Die 14. Tagung des Forums "Jüdische Geschichte und Kultur in der Frühen Neuzeit" widmet sich dem Thema:
Solidarität und ihre Grenzen: Dynamiken von Beziehungs- und Ausgrenzungsprozessen in der frühneuzeitlichen Judenschaft
Solidarität hält eine Gemeinschaft zusammen und konstituiert sie, definiert aber auch ihre (situativ verschiebbaren) Grenzziehungen nach Außen.

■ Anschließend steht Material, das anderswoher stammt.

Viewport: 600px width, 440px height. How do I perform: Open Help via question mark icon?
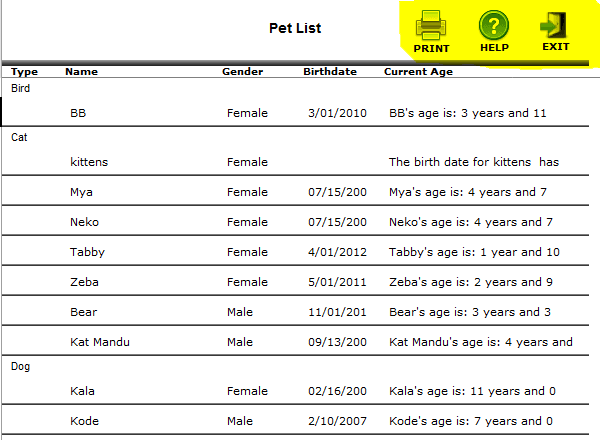pyautogui.click(x=494, y=24)
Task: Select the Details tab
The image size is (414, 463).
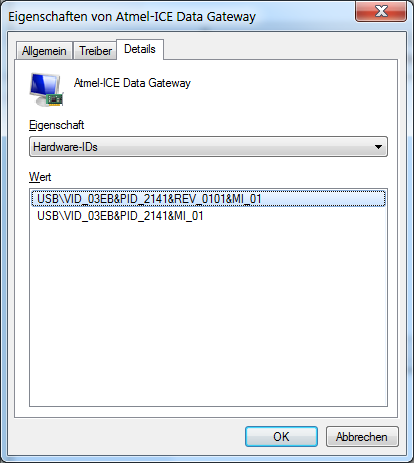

Im Kontext der jüdischen Geschichte hat daher die Solidarität einen besonderen Stellenwert, sowohl in der Innenperspektive der jüdischen Gemeinschaft als auch als Geschichte der Beziehungen und Grenzziehungen zwischen Juden und ihrer nichtjüdischen Umwelt.

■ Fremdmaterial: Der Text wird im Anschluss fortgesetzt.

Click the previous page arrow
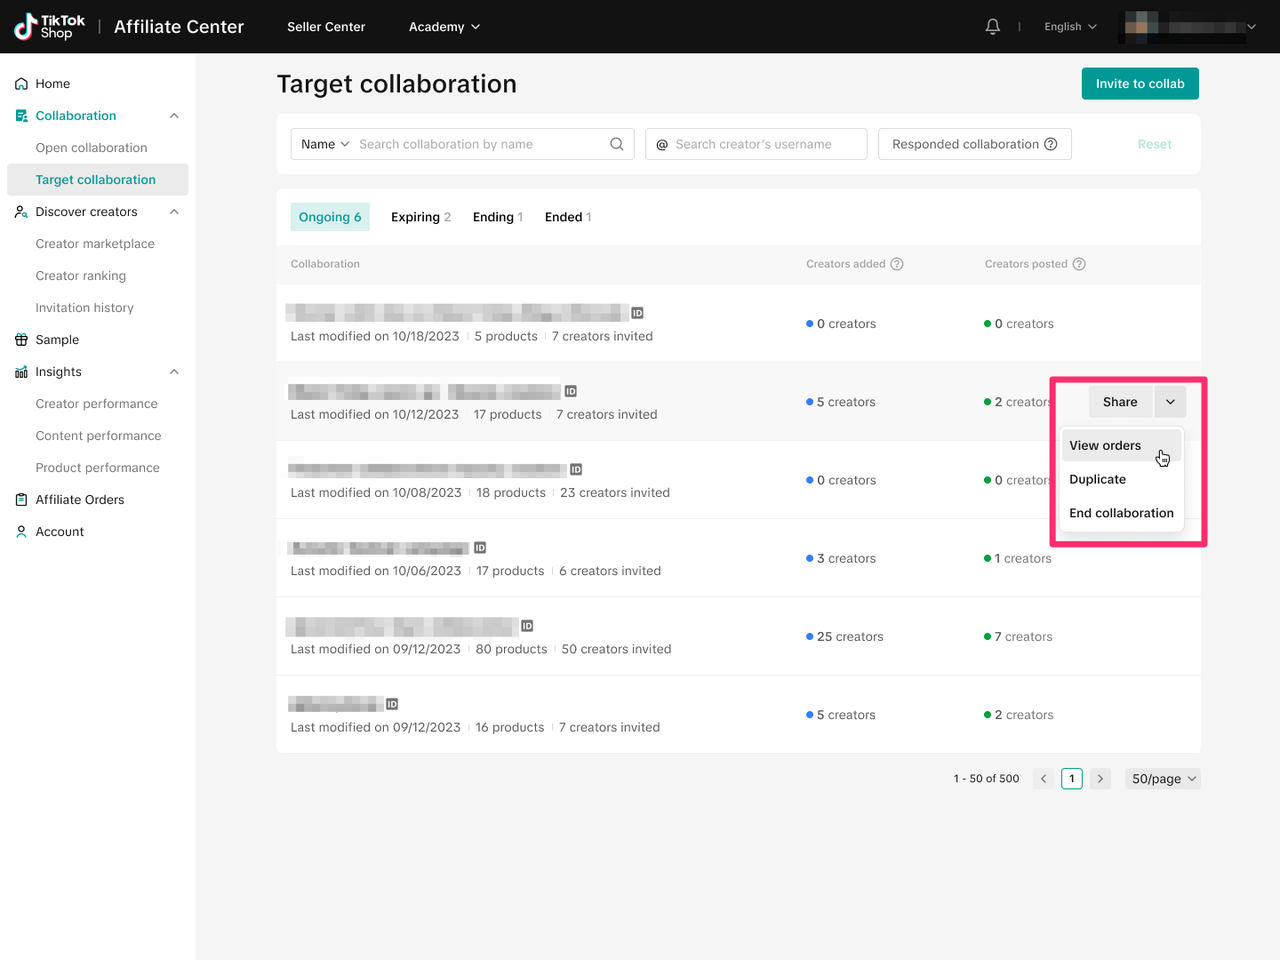(1044, 779)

Das Gebot der Zedaka (Wohltätigkeit) und die Memoria, das Totengedenken, sind ebenso ein Grundstock der Solidarität wie das Prinzip des „Klal Jisrael“ (Gesamtheit Israels, jüdische Gemeinschaft) – alle drei identitätsstiftend wie ein- und ausschließend zugleich. Obwohl sich ein komplexes Netzwerk an gemeindlichen und übergemeindlichen Institutionen entwickelte, gelangte die jüdische Gesellschaft – anders als es der antijüdische Vorwurf eines „Staat im Staates“ suggerieren mag – niemals zu einer monolithischen Geschlossenheit. Genannt seien hier beispielsweise die Grenzziehungen zwischen Aschkenasim und Sefardim oder zwischen Orthodoxen und Reformern. Solidarität stellt sich daher als ein Prüfstein für sozio-kulturelle Binnenkohäsion, ihre historische Entwicklung und ihre Grenzen dar.

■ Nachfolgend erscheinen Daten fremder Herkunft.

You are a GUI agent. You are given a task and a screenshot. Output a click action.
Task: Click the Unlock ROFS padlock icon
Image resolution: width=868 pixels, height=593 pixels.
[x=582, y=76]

Die Grenzen der Solidarität zeigen sich auf verschiedenen Ebenen. So konnte Solidarität entzogen werden, etwa durch unfreiwilligen Ausschluss aus der Gemeinschaft durch den Bann (Cherem), oder auch aufgekündigt werden infolge des freiwilligen, gänzlichen Austritts durch Konversion. Beziehungsstrukturen zwischen jüdischer und nichtjüdischer Gesellschaft zeigen sich dort, wo sich verschiedene Solidargemeinschaften überlappen, so etwa die Stadtgemeinschaft und die jüdische Gemeinde.
Solidarität stellt sich daher nicht als singuläres, sondern pluralistisches, bewegliches Prinzip dar, dessen Ausgestaltung und Grenzziehungen im frühneuzeitlichen Judentum Gegenstand der Tagung sein werden.
Beiträge von ca. 20 Minuten Länge aus den unterschiedlichsten Arbeitsbereichen und Perspektiven, die sich mit jüdischer Solidarität und Ausgrenzung zwischen dem Spätmittelalter und dem 19. Jahrhundert beschäftigen, sind in Form von Berichten, Projektvorstellungen oder ausgearbeiteten Vorträgen herzlich willkommen. Vorschläge erbitten wir bis zum 16.11.12 mit einem kurzen Abstract an folgende Adressen: barbara.staudinger@injoest.ac.at; ries@forum-juedische-geschichte.de.
Die Tagung wird von Rotraud Ries, Barbara Staudinger (Institut für jüdische Geschichte Österreichs, St. Pölten) und Birgit Klein (Hochschule für jüdische Studien, Heidelberg) zusammen mit dem Referat für Geschichte der Akademie veranstaltet.